Given these results and considering that binning panels usually consist of one hundred or more samples, both the runtime and disk savings for switching to GATTACA can be very substantial. Note, the reported performance was obtained using the BDZ algorithm (Botelho et al., 2007) for index construction, and our recent preliminary results show that using the BBhash algorithm (Limasset et al., 2017) can speed up the runtime further.
3.6. Evaluation of sample selection
We performed the following experiment to evaluate the performance of MinHash for sample selection. Given a randomly selected real query sample Q (namely, SRS011134 from the HMP), we created a panel of 50 samples (each containing 10 M reads of length 100-bp) that share a varying fraction of reads with Q, ranging from 2% to 100%. More specifically, we first started with Q and 49 samples containing reads simulated from the chicken genome (under the assumption that there will be little content similarity between this genome and the species present in SRS011134). We then replaced varying fractions of the chicken reads with the reads of SRS011134. Figure 4 shows the true Jaccard similarity between the panel samples and Q, as well as the Jaccard similarity estimated using MinHash, with varying fingerprint lengths. We found that MinHash fingerprints of length 1024 provide a good trade-off between runtime and sensitivity (fingerprint length is a configurable parameter in our software). This fingerprint length requires only 8K additional space per metagenomic sample. The fingerprint comparisons performed in this experiment took less than a second in total, and can easily scale to large publicly available metagenomic data sets. More experiments of interest on MinHash can be found in the recent article (Ondov et al., 2016); for example, it shows the results of applying MinHash to cluster HMP samples.

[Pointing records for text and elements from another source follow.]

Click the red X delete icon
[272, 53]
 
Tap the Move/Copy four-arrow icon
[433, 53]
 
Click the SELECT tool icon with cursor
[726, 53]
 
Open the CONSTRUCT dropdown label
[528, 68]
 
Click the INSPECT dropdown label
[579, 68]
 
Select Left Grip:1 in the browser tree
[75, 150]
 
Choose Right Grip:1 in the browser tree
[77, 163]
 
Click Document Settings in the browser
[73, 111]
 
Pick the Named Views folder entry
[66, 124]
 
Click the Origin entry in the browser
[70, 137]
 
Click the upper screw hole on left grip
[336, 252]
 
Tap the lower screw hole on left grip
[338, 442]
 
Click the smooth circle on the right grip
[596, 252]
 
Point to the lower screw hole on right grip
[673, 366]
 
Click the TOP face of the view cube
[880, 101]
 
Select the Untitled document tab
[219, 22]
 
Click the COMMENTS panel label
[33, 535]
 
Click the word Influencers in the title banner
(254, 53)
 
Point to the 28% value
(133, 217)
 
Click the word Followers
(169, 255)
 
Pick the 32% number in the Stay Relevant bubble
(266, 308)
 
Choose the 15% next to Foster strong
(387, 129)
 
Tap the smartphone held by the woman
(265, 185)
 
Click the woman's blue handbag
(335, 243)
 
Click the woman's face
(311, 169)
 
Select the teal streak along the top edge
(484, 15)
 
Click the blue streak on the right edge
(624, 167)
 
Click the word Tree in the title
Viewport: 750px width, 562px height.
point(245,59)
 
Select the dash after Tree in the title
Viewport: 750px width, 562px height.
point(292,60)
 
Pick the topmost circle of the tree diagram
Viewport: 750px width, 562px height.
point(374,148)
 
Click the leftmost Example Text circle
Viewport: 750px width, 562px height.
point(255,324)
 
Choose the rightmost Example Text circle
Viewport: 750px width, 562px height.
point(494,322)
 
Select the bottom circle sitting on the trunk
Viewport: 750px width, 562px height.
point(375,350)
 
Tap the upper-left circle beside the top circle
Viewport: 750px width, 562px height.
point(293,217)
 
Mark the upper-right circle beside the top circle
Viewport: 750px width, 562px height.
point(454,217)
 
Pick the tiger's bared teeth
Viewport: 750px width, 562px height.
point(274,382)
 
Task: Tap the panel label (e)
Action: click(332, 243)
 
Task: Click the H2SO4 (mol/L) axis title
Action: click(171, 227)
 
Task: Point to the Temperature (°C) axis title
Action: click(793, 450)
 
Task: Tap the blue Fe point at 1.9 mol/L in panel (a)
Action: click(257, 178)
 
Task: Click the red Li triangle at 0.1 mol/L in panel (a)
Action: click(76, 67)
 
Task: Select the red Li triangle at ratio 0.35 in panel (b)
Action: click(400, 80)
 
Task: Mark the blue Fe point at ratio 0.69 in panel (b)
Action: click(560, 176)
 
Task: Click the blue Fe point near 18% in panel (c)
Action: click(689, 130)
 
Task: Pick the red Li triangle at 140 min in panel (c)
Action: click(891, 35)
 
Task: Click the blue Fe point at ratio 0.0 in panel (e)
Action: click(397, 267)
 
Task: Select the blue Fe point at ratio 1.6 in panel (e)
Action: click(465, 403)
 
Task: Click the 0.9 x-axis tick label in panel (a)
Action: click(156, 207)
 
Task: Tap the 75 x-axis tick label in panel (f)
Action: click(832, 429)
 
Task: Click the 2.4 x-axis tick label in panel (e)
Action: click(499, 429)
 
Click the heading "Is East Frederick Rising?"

Jaccard similarities estimated using MinHash for a query sample Q (SRS011134) and a panel of 49 samples sharing varying levels of content similarity with Q. The true Jaccard similarity is shown along with estimates computed from fingerprints of different lengths.
4. Conclusion
GATTACA is a lightweight method for metagenomic binning, which achieves comparable binning accuracy with leading alignment-based methods at a fraction of the cost by approximating contig abundances using kmer counts. Furthermore, through offline indexing of publicly available cohorts of metagenomes, it enables efficient analysis of single metagenomic samples, catering to settings with scarce computational and data resources. As a result, an ongoing effort of this project is to index all the publicly available samples from various metagenomic archives and make them available to the public.
Footnotes
Acknowledgments
V.K. was supported by a VMWare Stanford Graduate Fellowship. The authors thank Roye Rozov, Rayan Chikhi, Johannes Alneberg, and the anonymous reviewers for their helpful feedback on the article and/or the software.
Author Disclosure Statement
S.B. is a cofounder and advisor to DNAnexus and member of the scientific advisory boards of 23andMe, Eve Biomedical, and GenapSys. S.B. and V.P. are currently employed by Illumina, Inc. M.S. is a cofounder of Personalis and a member of the scientific advisory boards of Personalis, AxioMx, and GenapSys.